* **Work to do**
Render the material from its start through the line containing "coord(243,170)", inclusive, as a two-column CSV with the headers input and output. Give one row per entry, with its text under input and its answer under output, each in a single quoted field with line breaks replaced by spaces.

* **Entries provided**
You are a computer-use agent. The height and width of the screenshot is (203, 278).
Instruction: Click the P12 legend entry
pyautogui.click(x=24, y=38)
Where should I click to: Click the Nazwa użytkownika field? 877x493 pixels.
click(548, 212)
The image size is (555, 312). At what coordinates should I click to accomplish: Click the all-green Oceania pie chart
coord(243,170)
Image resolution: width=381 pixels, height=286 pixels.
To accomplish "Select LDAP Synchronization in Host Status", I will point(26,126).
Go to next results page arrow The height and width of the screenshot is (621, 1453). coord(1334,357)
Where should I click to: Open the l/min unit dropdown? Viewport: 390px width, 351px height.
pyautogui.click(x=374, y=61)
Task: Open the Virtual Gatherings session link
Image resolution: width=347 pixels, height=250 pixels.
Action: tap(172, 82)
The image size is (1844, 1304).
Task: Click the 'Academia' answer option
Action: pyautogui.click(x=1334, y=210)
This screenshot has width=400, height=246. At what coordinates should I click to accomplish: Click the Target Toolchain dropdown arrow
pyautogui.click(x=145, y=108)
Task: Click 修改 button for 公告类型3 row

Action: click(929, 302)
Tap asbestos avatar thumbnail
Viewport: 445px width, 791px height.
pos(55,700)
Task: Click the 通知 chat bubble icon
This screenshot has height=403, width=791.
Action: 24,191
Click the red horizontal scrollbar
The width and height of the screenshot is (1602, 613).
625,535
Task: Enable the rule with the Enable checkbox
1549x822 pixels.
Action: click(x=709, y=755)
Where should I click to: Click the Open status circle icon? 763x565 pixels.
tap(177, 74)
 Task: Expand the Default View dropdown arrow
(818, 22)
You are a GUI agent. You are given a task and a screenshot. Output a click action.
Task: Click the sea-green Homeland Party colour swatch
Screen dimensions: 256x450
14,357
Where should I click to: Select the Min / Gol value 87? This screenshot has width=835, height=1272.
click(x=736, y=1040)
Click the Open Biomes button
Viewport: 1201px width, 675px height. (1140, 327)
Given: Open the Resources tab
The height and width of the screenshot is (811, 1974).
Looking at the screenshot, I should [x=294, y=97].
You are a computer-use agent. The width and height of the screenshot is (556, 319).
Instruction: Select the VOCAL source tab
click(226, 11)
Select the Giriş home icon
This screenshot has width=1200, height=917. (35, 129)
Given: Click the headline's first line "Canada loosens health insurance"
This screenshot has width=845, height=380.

* **Complete output**
input,output
"You are a computer-use agent. The height and width of the screenshot is (203, 278). Instruction: Click the P12 legend entry","pyautogui.click(x=24, y=38)"
"Where should I click to: Click the Nazwa użytkownika field? 877x493 pixels.","click(548, 212)"
"The image size is (555, 312). At what coordinates should I click to accomplish: Click the all-green Oceania pie chart","coord(243,170)"